In a magical moment where all problems are settled, she leaned in to embrace the comfort of distraction instead of talking her way through all discomforts.
From that moment on, a wave of happiness flooded her entire being every time Carl entered the room. Her eyes would flash in delight when he smiled at her, and he made her soul sparkle at even the faintest brush of her skin.
The guilt killed her inside. It drove her to tears. She loved the freedom and passion she felt around Carl. But she couldn't be sure to how much of that was due to her man back home. It could be a dillusion because she missed him and she was creating someone else. Or perhaps Carl fell for her because she was so much happy from being with someone back home. Or maybe it was because she wouldn't let herself love someone that she wanted it all the more.
She hated the uncertainty. She hated she couldn't be reminded about the things she loved about her man, that he wasn't there to defend himself. All she could think of were the parts she disliked. She could only see him as an obsticle in the way of her and Carl, and thinking that only worsened her guilt.
She had to end it. She pulled Carl into an empty room and spilled all her thoughts. She told him of her feelings, she told him of her confusion and her guilt over her boyfriend. And she cried telling him how hard it was to deal with and her proposal to distance each other.
The pain in his face caused her to feel like someone had stabbed her from the inside out. He told her he had feelings for her too, and was unaware of all the pain it caused her.

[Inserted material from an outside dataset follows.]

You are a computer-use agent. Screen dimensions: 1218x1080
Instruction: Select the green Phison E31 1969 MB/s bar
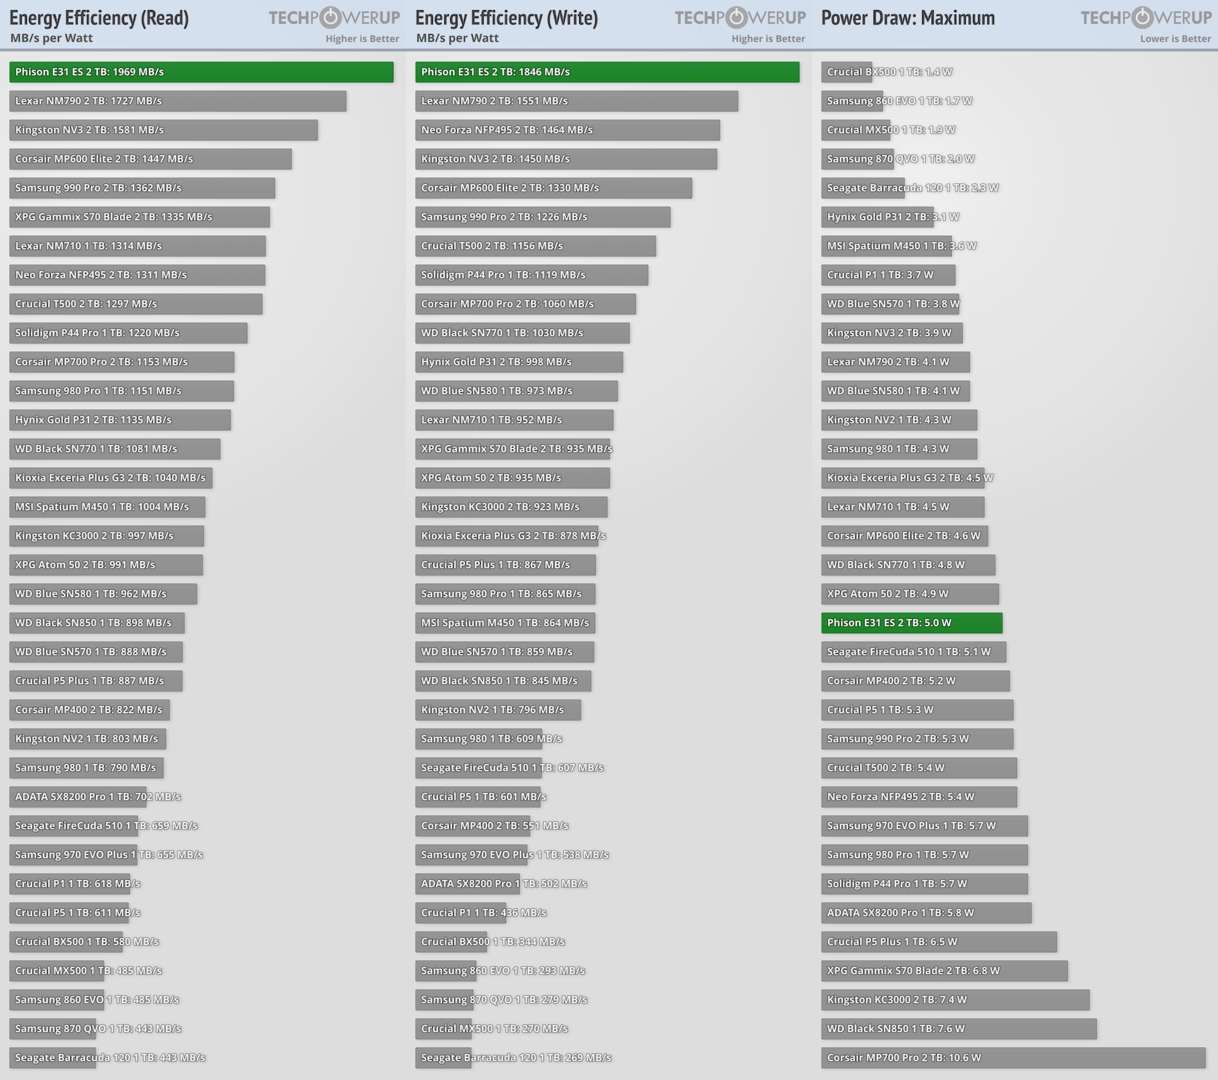tap(201, 72)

He proposed to give her three days to go hiking and think about what she wanted where she wanted to take things.
The next three days she battled the uphills and cold water externally, and the conflicting emotions internally. On day one all she felt was loneliness. She felt empty without a companion. The day she felt conflicted. She missed the comfort of both laughing away pain, and talking through it. On the third day she decided in the long run, talking through problems is what gets things solved, and while Carl was a fun fling, they couldn't last.
Telling the news to Carl broke her heart a second time, and she doubted her choice. She was so confused about how to keep away pain. Then she heard the best advice:
Do what you want because you want to, not because you feel you have to.

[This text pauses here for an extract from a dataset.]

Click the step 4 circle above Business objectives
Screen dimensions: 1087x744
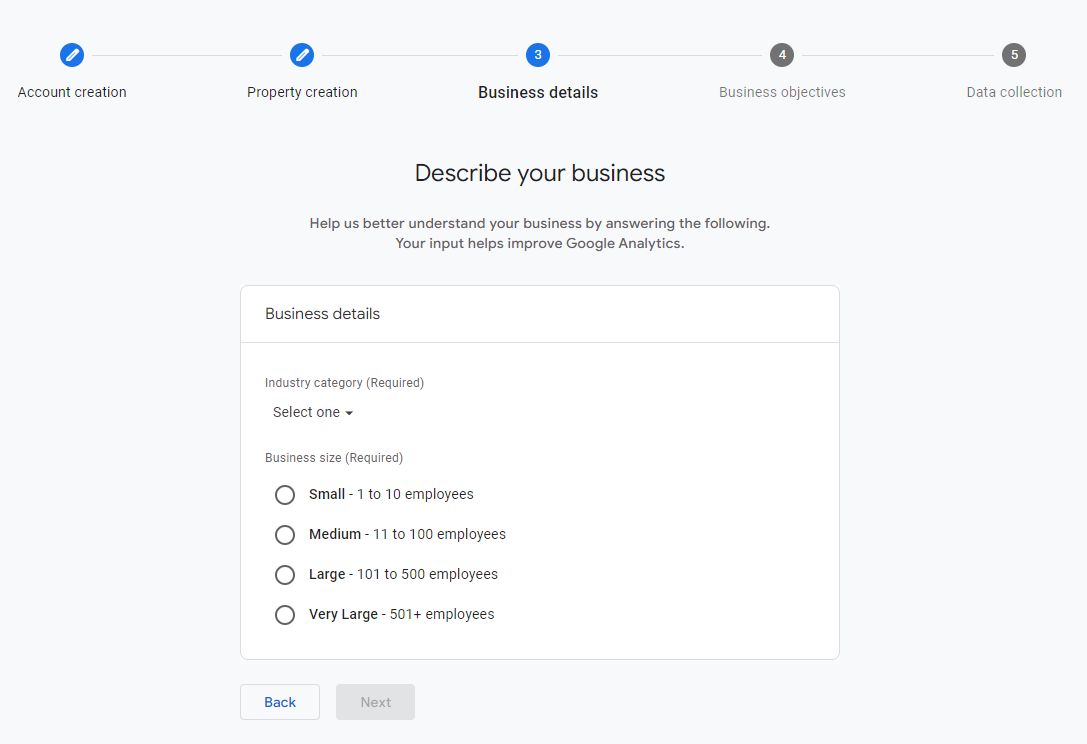(x=782, y=55)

And so she resolved to break away from them both and be free. Camp ended and she flew back home preparing herself for how to break the news to her other love.
As soon as she saw him she was reminded of all the things she missed most, and guilt ate her insides once more. How could she have chosen to leave this behind to fall for someone else?
Her guilt drove her to follow through what she had started, and she severed the healing ties once more. But they couldn't be severed. He refused. He told her he wanted to be there for her during her hard recovery. His unwavering loyalty brought ever more guilt.
Unfortunately, the problem with this increasing stack of guilt was it caused her extreme termoil inside, and she found herself uncomfortable with him. She had flung herself after a far away comfort and didn't deserve to receive such a devoted love.
To relieve the tension, or perhaps distance herself from it, she searched for excuses to lessen him down to a level equal to hers, or give reasons to distance the two. She became judgmental in the relationship, unraveling all he had done to satisfy her, and then she lashed out at him when he wasn't all she expected him to be. Worst of all, she compared him to Carl. She compared two different people under two different circumstances, during two times- one of satisfying struggle and one of extreme euphoria. And she favored the image that couldn't be altered from perfect.
By doing that, she not only fell out of love, but made his life increasingly unpleasant. Her venom was inserted into the relationship as well as both partners and all three slowly worsened.